§ **Task set**
1. Copy the forum post about the Vermont Castings Radiance 2560 below, from "## Special$K$ (Feb" to "Blower kit added.".
2. In the forum post about the Vermont Castings Radiance 2560 below, how far away is the closest VC dealer the contractor contacted?
3. Continue the forum post about the Vermont Castings Radiance 2560 below, picking up after its last sentence.

§ **Selected text**
────────────────────────────────────────
# VC Radiance 2560 - Interlock???



## Special$K$ (Feb 15, 2016)

I am a Licensed General Contractor.

I have contacted V C, but I may as well have called my dead grandmother - they were absolutely NO HELP AT ALL.  All they do is refer me to "a local dealer".  Problem is, the local dealers around here are in collusion and will not work on your appliance of any type unless you are their gas customer.  (Turf protection, collusion, etc).  When I contacted the closest VC Dealer, an hour away, he mentioned that unless my customer was his gas customer, he can't help me.  I am still trying to get info out of them, (see below), so I am remaining nice and friendly, but my instincts tell me this should be turned over to the local attorney general for investigation, but that is someone else's battle, or a battle for another day.  Anyway, proceeding on......


Customer has a 18 year old Vermont Castings Radiance 2560 with a Blower kit added.
────────────────────────────────────────
§ **Records provided**
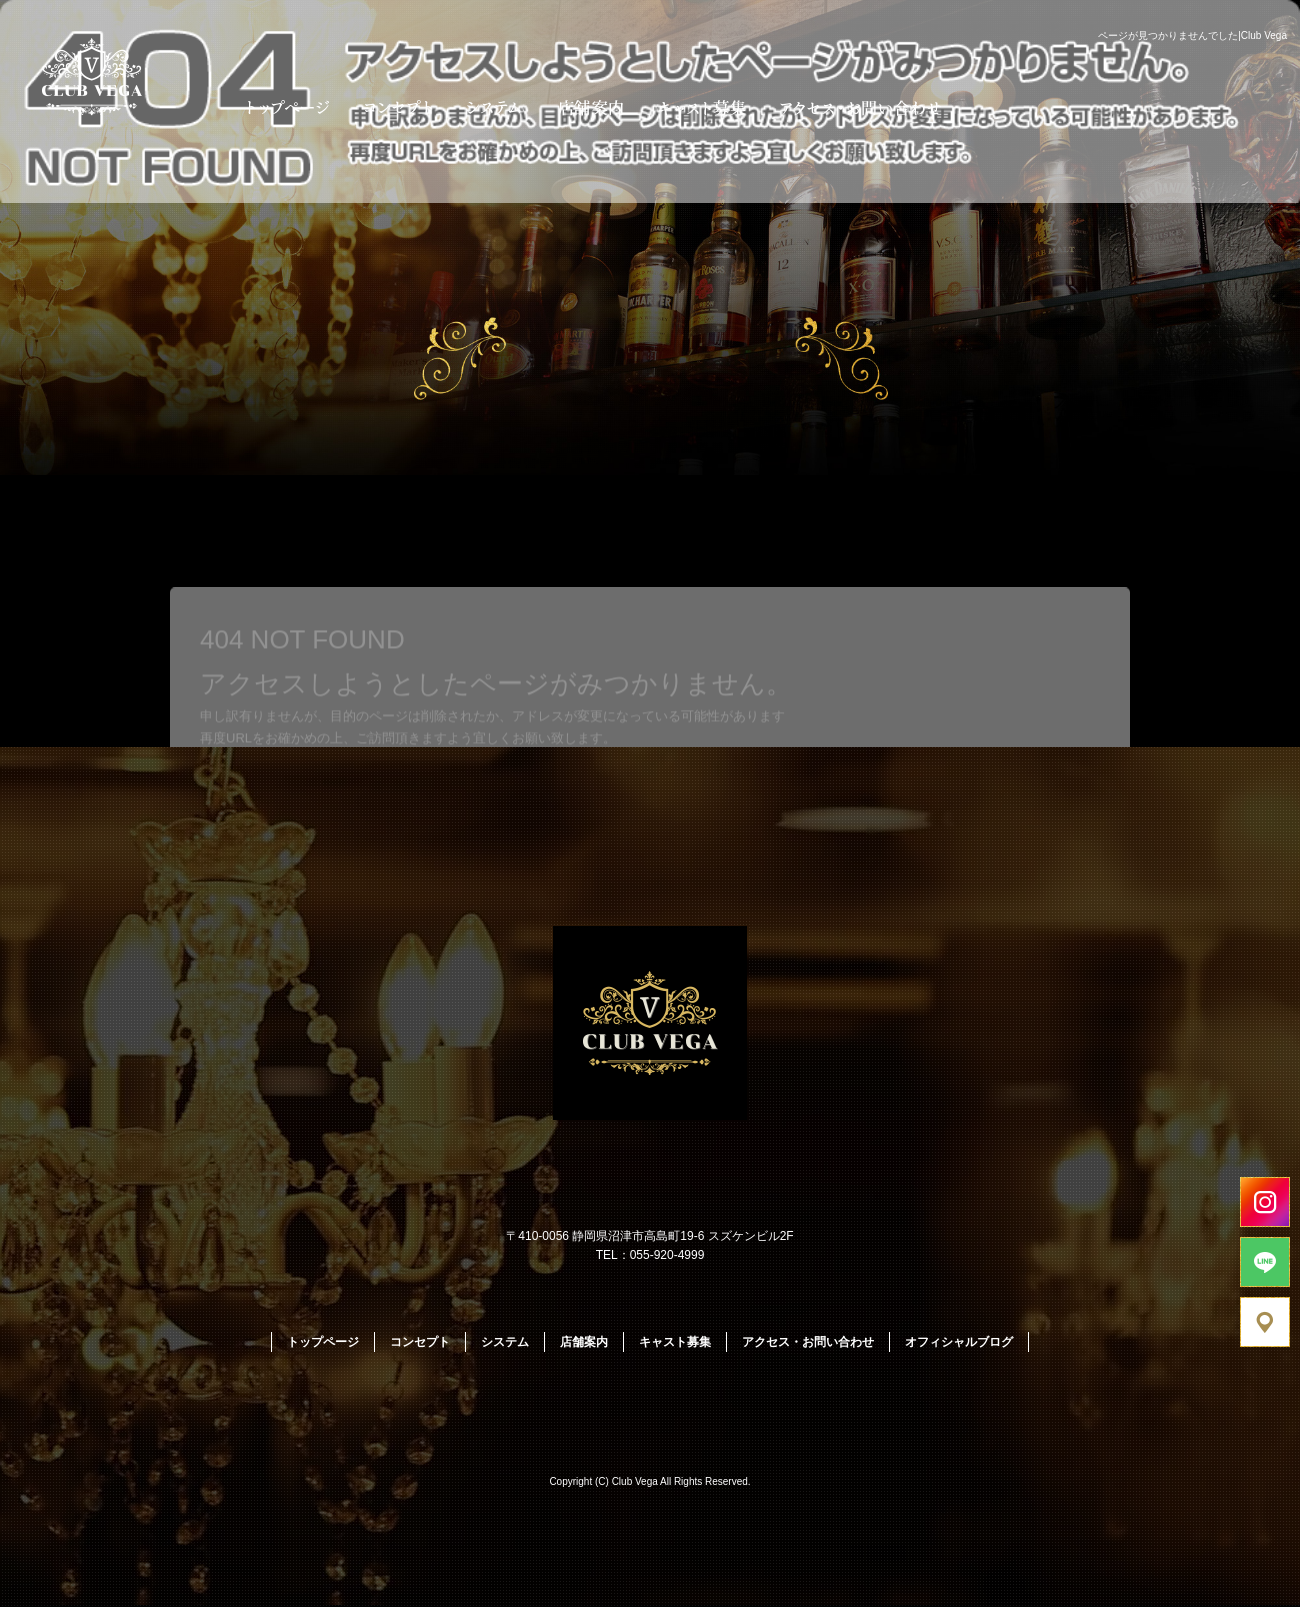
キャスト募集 (702, 107)
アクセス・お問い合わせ (862, 107)
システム (495, 107)
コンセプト (397, 107)
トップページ (282, 107)
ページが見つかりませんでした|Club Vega (1192, 35)
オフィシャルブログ (959, 1342)
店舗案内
────────────────────────────────────────
§ **Per-task answers**
1.
## Special$K$ (Feb 15, 2016)

I am a Licensed General Contractor.

I have contacted V C, but I may as well have called my dead grandmother - they were absolutely NO HELP AT ALL.  All they do is refer me to "a local dealer".  Problem is, the local dealers around here are in collusion and will not work on your appliance of any type unless you are their gas customer.  (Turf protection, collusion, etc).  When I contacted the closest VC Dealer, an hour away, he mentioned that unless my customer was his gas customer, he can't help me.  I am still trying to get info out of them, (see below), so I am remaining nice and friendly, but my instincts tell me this should be turned over to the local attorney general for investigation, but that is someone else's battle, or a battle for another day.  Anyway, proceeding on......


Customer has a 18 year old Vermont Castings Radiance 2560 with a Blower kit added.

2. An hour away.

3.
RADVT series, RADVTBS to be exact.  (Bisquit color), (not that it matters!)

Removed door and logs and cleaned up/out whole box.....never been cleaned.

Pilot working fine - flame all three directions.
Cleaned orifices just in case, as one looked a bit too yellow.  Cleaning straightened that out.

Manifold looks to be burned and cracked, so recommended to customer that we replace that.  Gotta find parts.......have number, but ....


*QUESTION 1:*
Where in the world can i just simply BUY the parts w/o paying a tech rep, who knows less than I do, to come out and check things, (when I really don't need that!)

further......
Anyway, replaced the Thermocouple becasue it looked worn/used/loose.  No problems there now, new one fits fine.  A bit taller, but no issues.

Can replace Thermopile, but mV's check out as OK.  When jumped across heater will not ignite or turn on.

Gas Valve checks out OK, but when jumped across heater will not ignite or turn on.

Hmmmmm.........finally find "INTERLOCK" noted on wiring diagram, but nothing noted in parts list anywhere.  Manual say something like when this go it is not a consumer part and call dealer to have replaced".  Sounds fishy......sounds like a hidden safety part, which I understand and am fine with, but why can't I buy it and replace it myself?  Where is it located?  Photo?  Sketch?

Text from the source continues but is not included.